Innocent Tshuma, Doves Holdings group public relations manager, urged parlours to be meticulous.
“It must be noted that at this point, positive identification can only come from family members, then the parlour works on instructions from the family,” he said.
“From the hospital mortuary, the body will either be taken straight to the place of burial or to the funeral parlour. In cases where one passes away in a hospital, the family should identify the deceased body before the parlour takes over.”
Part of the process at the parlour allows up to five family members to identify and inspect the work done on the body.
However, Tshuma says in the recent past, some family members had become reluctant to identify the deceased bodies for fear of contracting Covid-19.
As funeral parlours battle to meet rising demand for their services, they have been forced to work extra hours.
“A week ago we collected two bodies from a local parlour: The first one was released at 9pm, while the other one came around midnight,” said a Harare resident who recently lost two family members to Covid-19.
There are instances where burials are even being conducted in the evening, which is taboo.
Chief Makoni — born Donald Kamba — reckons desperate times call for desperate measures.
“Let us adhere to Covid-19 regulations, even if it clashes with tradition.

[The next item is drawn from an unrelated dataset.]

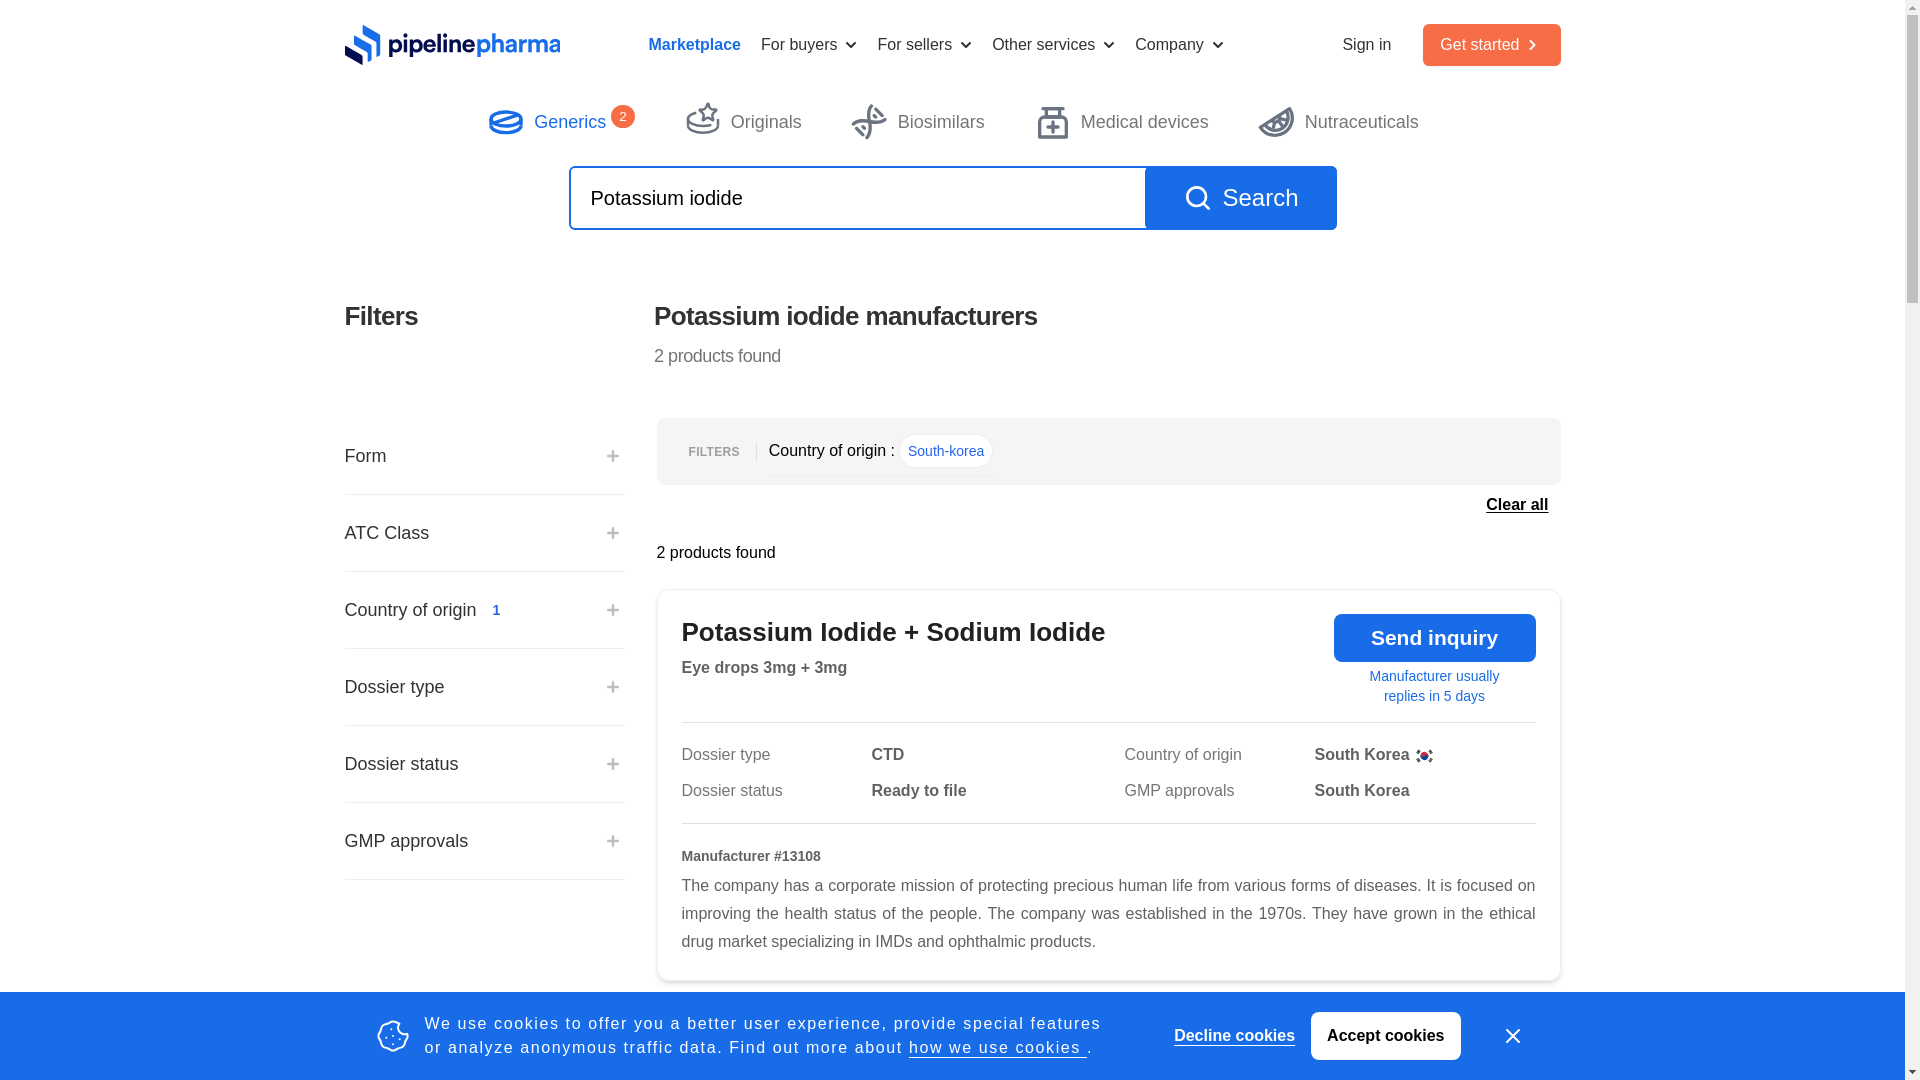 This screenshot has height=1080, width=1920. Describe the element at coordinates (1054, 45) in the screenshot. I see `Other services` at that location.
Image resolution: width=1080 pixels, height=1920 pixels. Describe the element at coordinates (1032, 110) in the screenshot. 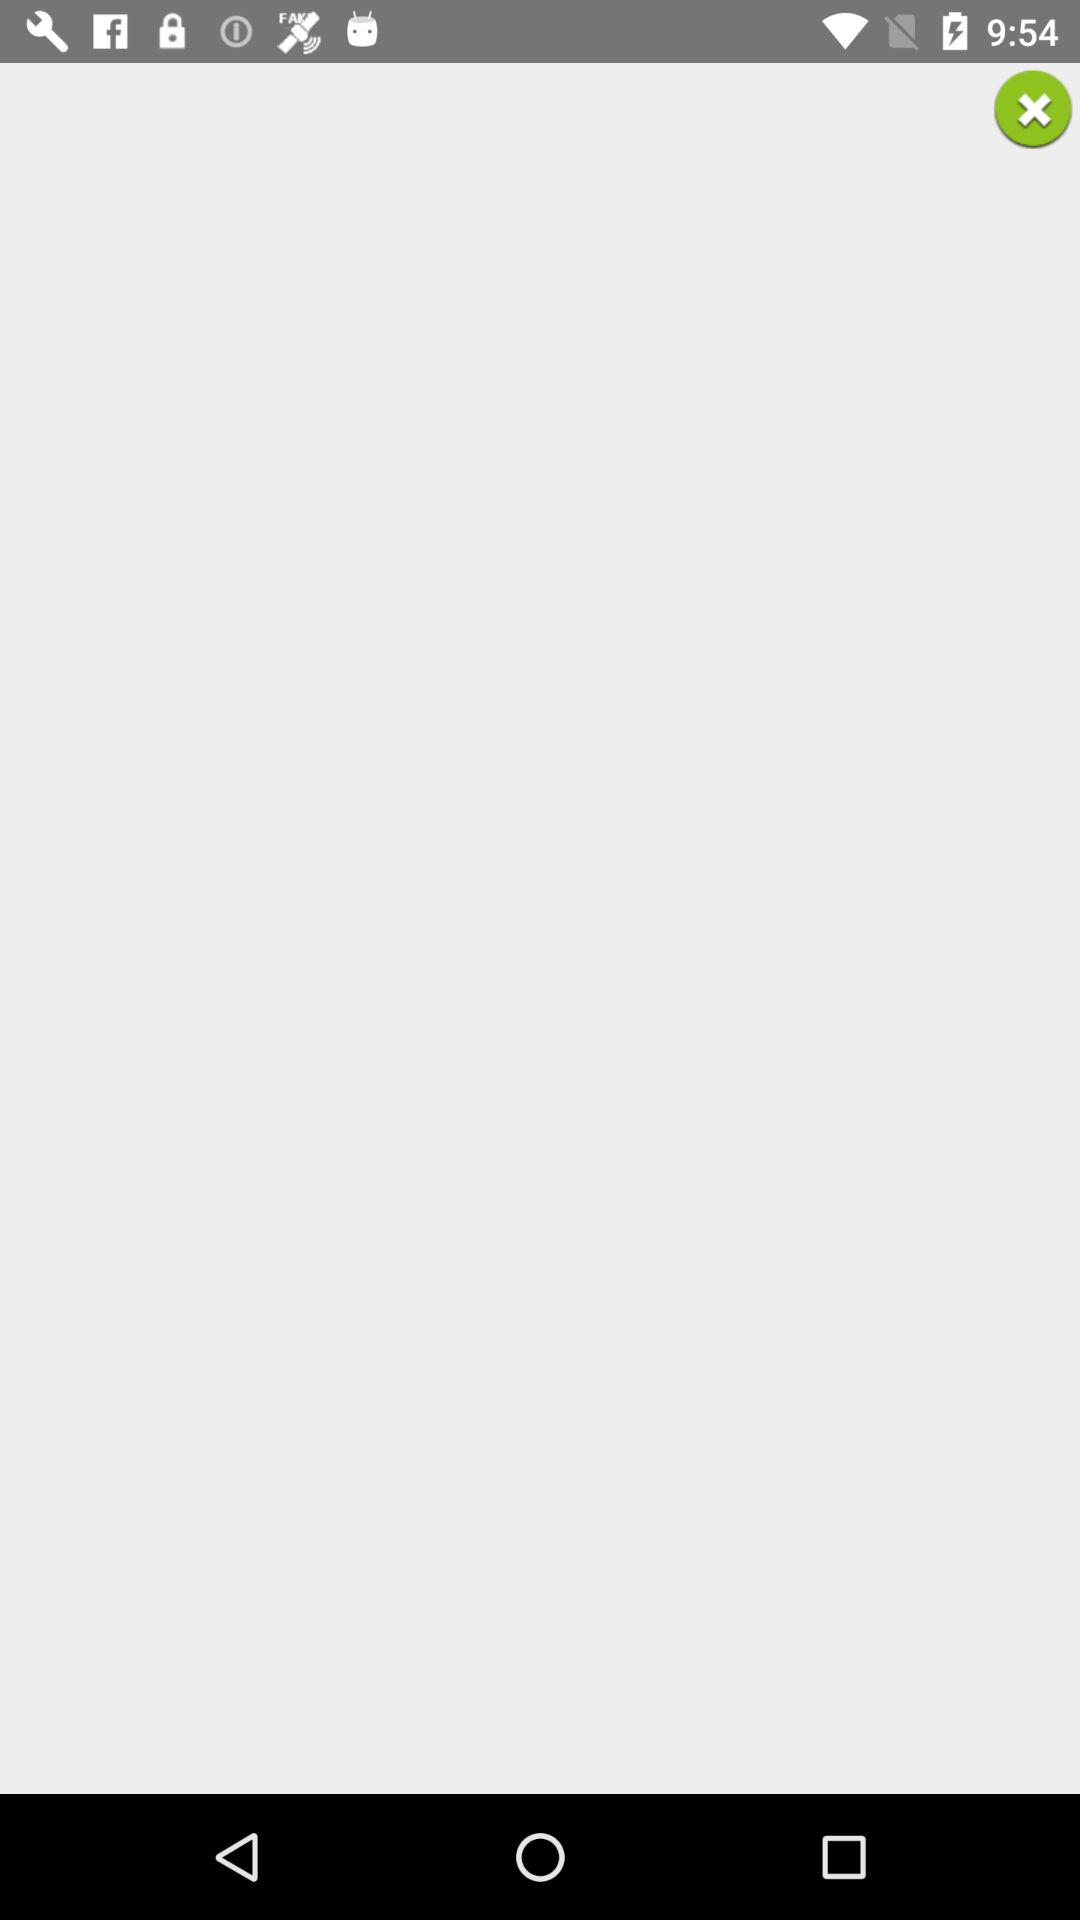

I see `close screen` at that location.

It is up to us as traditional leaders to ensure our community members follow the Government’s directives that are meant to keep them safe . . . We are in a fix, but let us do what is right to win the war against the pandemic,” he said.
Traditionalist Mbuya Calista Magorimbo believes that preserving life takes precedence.
“Body-viewing is part of crucial burial rites, according to African tradition, but we are in a bad situation and we have to adjust accordingly. Whatever repercussions come, we will cross the bridge when we get there.”